Of course, this trend is nothing new.  Over at tvhistory.tv, I found an RCA advertisement from 1960 on this very subject.  From the ad copy, we find out that in 1955, a 15″ color TV (which was very much in its infancy at this time) was selling for $1,000 (a whopping $8,072 in 2009 dollars, according to this inflation calculator,) and just five years later, a “big screen” 21-inch color television could be had for $495 (which is “only” $3,617.68 in 2009 dollars.)  These prices were, of course, out of the reach of many people, but a much more reasonable 19″ black and white Zenith television could be had for $259.95 in 1961 (still $1,881 in 2009 dollars, but at least we’re in the ballpark for what a typical American family might be able to save up for.)  There a lot more information on the relative sizes and prices of televisions over the years at this page.  One thing that’s interesting to note is that even back then, Sony products commanded a significant price premium over other brands, as a 19″ Sony color TV from 1974 is listed with a price of $590 (equivalent to $2,589 now,) while an 18″ Emerson color TV from 1972 is listed for $359 ($1.858 in 2009 dollars.)  Sure, you had the occasional Madman Muntz severely undercutting the competition by basically cutting every single corner he could possibly get away with (a practice which ultimately came to be known as Muntzing,) but in general, televisions were very expensive items for quite a long time.   Needless to say, things have gotten a bit cheaper since then.

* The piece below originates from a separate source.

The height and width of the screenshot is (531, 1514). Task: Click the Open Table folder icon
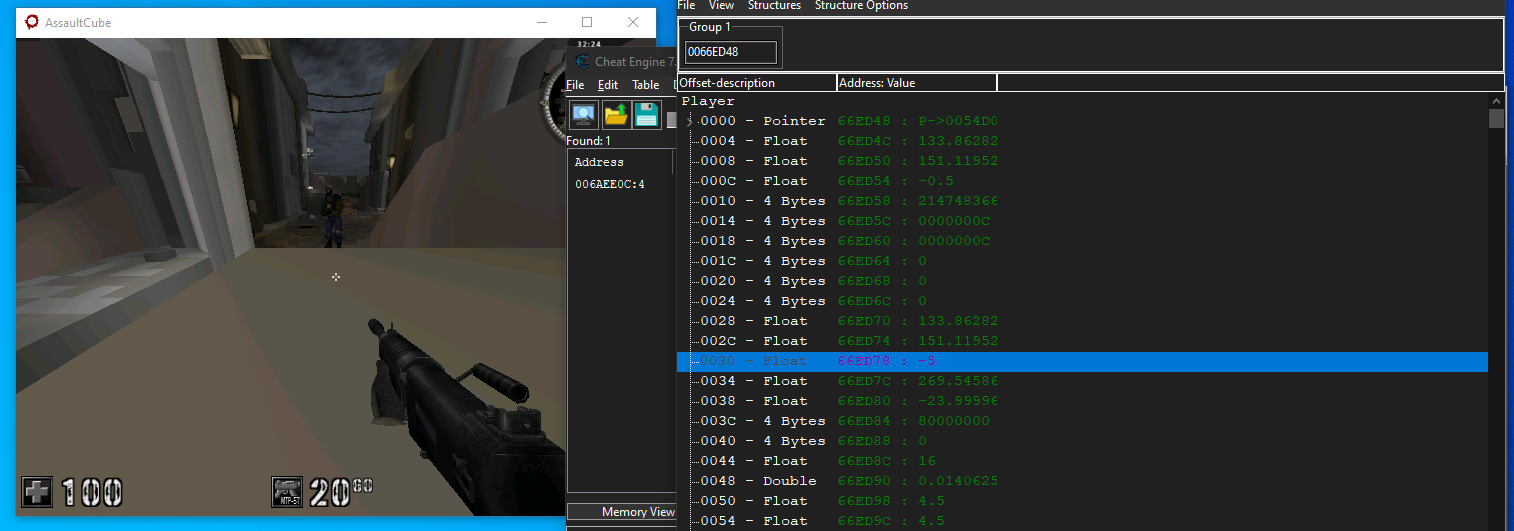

The fact that we are currently well into a major shift in the television industry as a whole is also helping to bring prices down significantly.  Just a decade ago, the vast majority of  TVs being sold were still CRT-based, and unless you were messing around with projection systems, 32 inches was considered to be a big screen.  HDTV was still a curiosity, and most people thought that plasma displays would become the dominant technology when HDTV did catch on.  Now that we’re there (mostly, there’s still a distressingly large quantity of standard definition only channels in my cable lineup) LCDs have basically taken over the majority of the TV market, relegating plasma displays to a rather small niche.  In the process not only have the displays gotten progressively larger, but they just keep getting cheaper and cheaper.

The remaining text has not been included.